Download or read book Inside Tangier written by Nicoló Castellini Baldissera and published by Vendome Press. This book was released on 2019-09-17 with total page 0 pages. Available in PDF, EPUB and Kindle. Book excerpt: Interior designer Nicol Castellini Baldissera joins forces with fashion and interiors photographer Guido Taroni to showcase the most beautiful homes Inside Tangier A white-walled city perched between Morocco and Europe, Tangier was long a haven for the literary and artistic avant-garde--and black sheep--of Europe and America. Now a new generation of residents are blending color, pattern, and taste to create an interior aesthetic all their own. Inside Tangier explores a selection of these exceptional properties and their eccentric inhabitants--from antiques dealer and collector Gordon Watson and interior designers Frank de Biasi and Veere Greeney to the late fashion designer Yves Saint Laurent and antiques dealer Christopher Gibbs--providing rare insights into the sometimes bohemian, sometimes extravagant, but always stylish "Tangerine" lifestyle.

Book Tangier

    Book Details:
  • Author : Stephen Holgate
  • Publisher :
  • Release : 2017
  • ISBN : 9781943075287
  • Pages : 0 pages

Download or read book Tangier written by Stephen Holgate and published by . This book was released on 2017 with total page 0 pages. Available in PDF, EPUB and Kindle. Book excerpt: A LETTER FROM THE PAST FORCES A DISGRACED BUREAUCRAT TO CONFRONT HIS FUTURE TANGIER tells two parallel stories: one, a mystery, and the other a spy story set fifty years apart and told in a series of alternating sections. In the first, we follow Christopher Chaffee, a disgraced Washington power broker whose father, a French diplomat, died in a Vichy prison in 1944--or so he had always believed until a letter, received decades after it was posted, upends his life. Soon he is reluctantly inspecting the corkscrew of his own life as he searches the narrow lanes and twisted souls of Tangier's ancient medina in search of the father he never knew. The second is a tale of espionage and betrayal, set in Morocco during WWII. Rene Laurent, Christopher's father, struggles to maintain his integrity--and his life--in the snake pit of wartime Tangier. The stories slowly intertwine as Christopher unravels the mystery of his father's fate, and Laurent becomes trapped in a web of lies and corruption, and caught up, too, in the arms of a woman he knows he shouldn't trust. Ultimately, TANGIER is the story of fathers and sons, the alienation of being a stranger in a strange land, the seductive face of betrayal and, finally, the lengths we'll go to for redemption.

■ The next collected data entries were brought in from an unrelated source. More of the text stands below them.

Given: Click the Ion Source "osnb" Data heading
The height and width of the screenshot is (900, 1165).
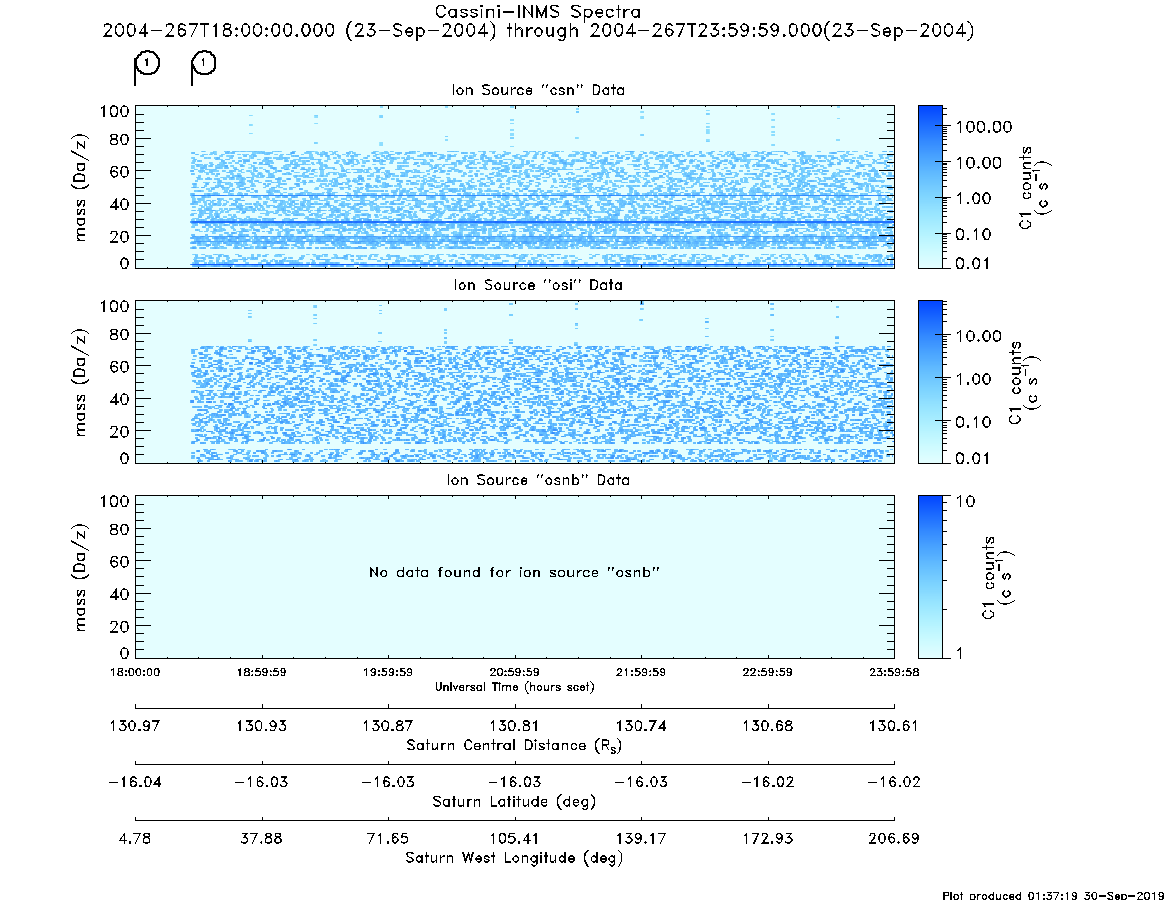Looking at the screenshot, I should click(x=538, y=480).
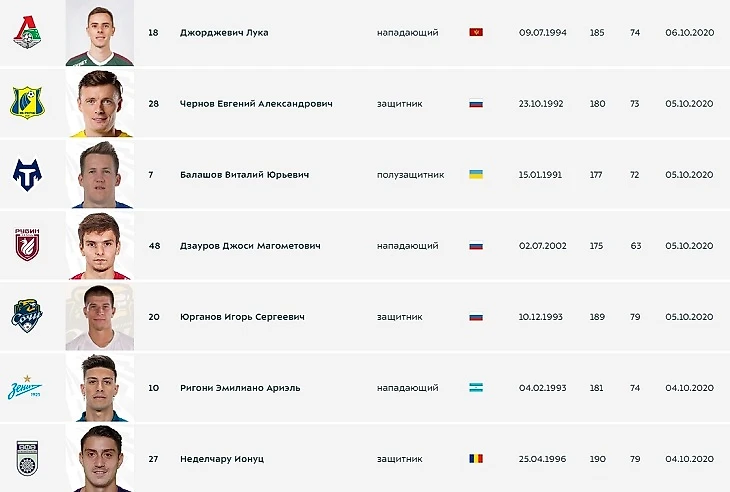
Task: Open the photo of Джорджевич Лука
Action: tap(99, 33)
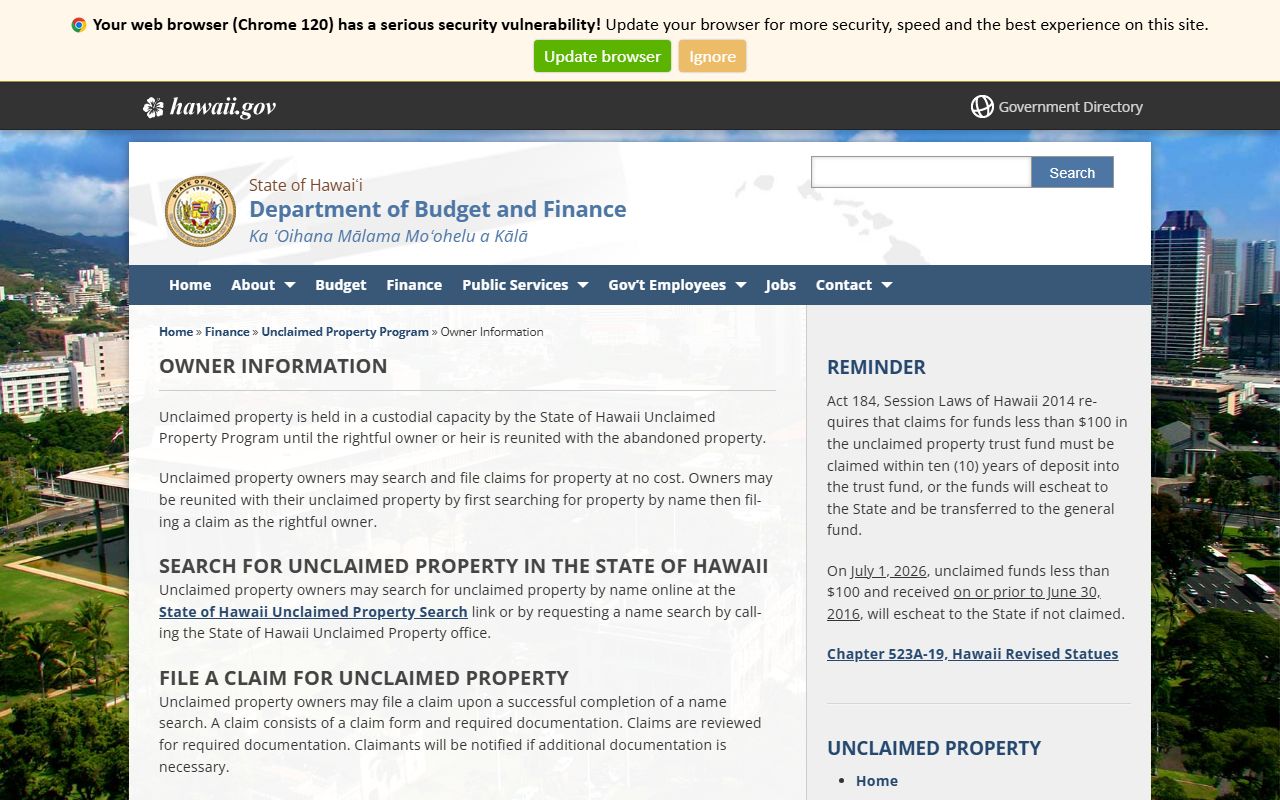Open the Jobs navigation item
Screen dimensions: 1280x800
[x=781, y=285]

Book English Colonial Texts on Tangier  1661   1684

Download or read book English Colonial Texts on Tangier 1661 1684 written by Professor Karim Bejjit and published by Ashgate Publishing, Ltd.. This book was released on 2015-07-28 with total page 297 pages. Available in PDF, EPUB and Kindle. Book excerpt: This critical edition presents a remarkable collection of 18 Restoration pamphlets dealing with the English occupation of Tangier. In an extensive original introduction, Karim Bejjit narrates the various stages of the colonial venture in Tangier, and critically analyses both the British historiography and current scholarship on the subject. Read collectively, the texts offer a genuine glimpse into the colonial scene and the interplay of forces which governed English presence in Tangier.